For DeGale it was the start of a journey that would see him become the first boxer to win Olympic gold for GB and then win a professional world title. “Where has the 10 years gone?” he wonders. “It’s been a decade since my Olympic gold medal. I remember turning pro and Jim [McDonnell, his trainer] saying your career goes like that, literally. I don’t know where the 10 years has gone. It’s been a good journey, there’s been some ups and downs.”
“I’m a 22 year old boy from Harlesden, I’m thinking what’s happening here. We flew back, we had a big media day when we landed. I couldn’t deal with it, cameras shoved in your face, interviews, everyone wanted five minutes of your time. I wasn’t used to it. Even as an amateur, I boxed for Great Britain [but] I wasn’t one of the golden boys, it was Frankie Gavin, David Price. They got more media attention,” he said of the moment his life changed. “Turning pro and getting booed on my professional debut and then turning everything around.”
He won the British title early on his career but would lose to arch-rival George Groves. “I lost to Groves and that next year and a half, two years, the rebuild, the building back up, it was difficult. And I changed promoters, I was boxing on Channel Five. People were giving me stick for that. I was boxing on terrestrial telly and people were still giving me stick. Signed with Eddie Hearn, had a couple of fights, quality fights with Brandon Gonzalez, looked quality there and then [Marco Antonio] Periban,” he recalled.
He worked his way to a mandatory position and fought Andre Dirrell for the IBF super-middleweight title in Boston. “I got my chance. I got a chance against a real good fighter. It weren’t just someone, it was a quality fighter. Someone that’s been in the ring with [Carl] Froch. He had an argument that he beat Froch.
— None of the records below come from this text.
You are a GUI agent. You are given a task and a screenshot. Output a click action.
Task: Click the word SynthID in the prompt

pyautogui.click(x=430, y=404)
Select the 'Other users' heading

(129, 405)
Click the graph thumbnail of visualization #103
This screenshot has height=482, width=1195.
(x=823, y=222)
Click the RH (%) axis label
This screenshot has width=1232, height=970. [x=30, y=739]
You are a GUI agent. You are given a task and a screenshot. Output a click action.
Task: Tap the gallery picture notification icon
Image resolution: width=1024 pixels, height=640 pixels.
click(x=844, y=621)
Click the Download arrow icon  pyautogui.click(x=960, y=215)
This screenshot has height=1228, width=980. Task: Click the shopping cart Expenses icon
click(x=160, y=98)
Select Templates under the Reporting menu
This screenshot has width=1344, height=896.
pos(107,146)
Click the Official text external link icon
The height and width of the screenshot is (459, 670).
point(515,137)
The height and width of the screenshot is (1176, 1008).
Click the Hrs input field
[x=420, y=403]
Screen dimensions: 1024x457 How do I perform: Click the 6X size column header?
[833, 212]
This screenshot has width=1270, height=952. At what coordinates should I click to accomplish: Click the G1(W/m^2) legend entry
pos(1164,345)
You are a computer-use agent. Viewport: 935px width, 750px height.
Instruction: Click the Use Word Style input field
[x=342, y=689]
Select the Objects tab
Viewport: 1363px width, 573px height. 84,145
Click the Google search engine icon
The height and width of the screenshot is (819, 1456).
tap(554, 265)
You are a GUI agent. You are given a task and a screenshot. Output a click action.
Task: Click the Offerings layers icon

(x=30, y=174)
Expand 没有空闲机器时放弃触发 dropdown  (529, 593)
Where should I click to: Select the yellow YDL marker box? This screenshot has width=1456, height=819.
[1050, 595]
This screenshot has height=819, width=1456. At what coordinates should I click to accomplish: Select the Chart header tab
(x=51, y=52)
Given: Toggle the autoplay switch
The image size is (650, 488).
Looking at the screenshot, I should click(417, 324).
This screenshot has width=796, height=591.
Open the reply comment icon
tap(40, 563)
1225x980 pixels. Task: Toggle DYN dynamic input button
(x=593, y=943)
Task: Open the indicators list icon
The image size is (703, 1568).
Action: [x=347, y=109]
Abraham, he’s been in and a beat a lot of good quality fighters. Good pedigree, Andre Dirrell and I probably don’t get the credit there, beating Andre Dirrell for the world title,” DeGale said. “This Brit was going abroad and he’s fighting for a world title. Our Olympic champion, he’s going away, he’s ready, he’s fit, he’s going to do it for our country.”
He won the title craved, and something more. “People started giving me respect – ‘he’s cocky but he’s good’ – was after I won my world title,” DeGale said. “People say I’m arrogant. It’s confidence. I’m confident in my own ability.
“I honestly do believe on my day people will find it hard to beat me.”
“I always knew that I was going to be world champion. That’s every boy’s dream, becoming world champion. Those four world titles, everyone dreams about lifting one of them,” he continued. “That night in Boston was great.”
He returned to London and was just watching at the O2, sitting ringside, the camera focused on him. The arena erupted with cheers. He had gone from being booed on his debut to being celebrated in his hometown. “I was sitting there and they put the camera on me and there was a massive roar around the arena,” he smiled. “I was like what? This is for me?
“I was surprised. I didn’t realise that the camera was on me. The boxing public can sometimes be cruel, a bit harsh. But I think deep down they respect me as a fighter and what I’ve done and what I’ve achieved.”
There were further twists in the tale. After a sequence of hard fights in America he lost his title in a homecoming bout in London, only to become a two-time world champion when he took a revenge win over Caleb Truax in Las Vegas.
The story isn’t over yet. DeGale’s next move will be announced soon. “I’m normal boy from north west London. Harlesden, the ghetto, 15 years ago that was the knife capital of London,” he said. “I’ve done well, I’ve got a good family around me and I’m happy with it. I’m happy with what I’ve done.”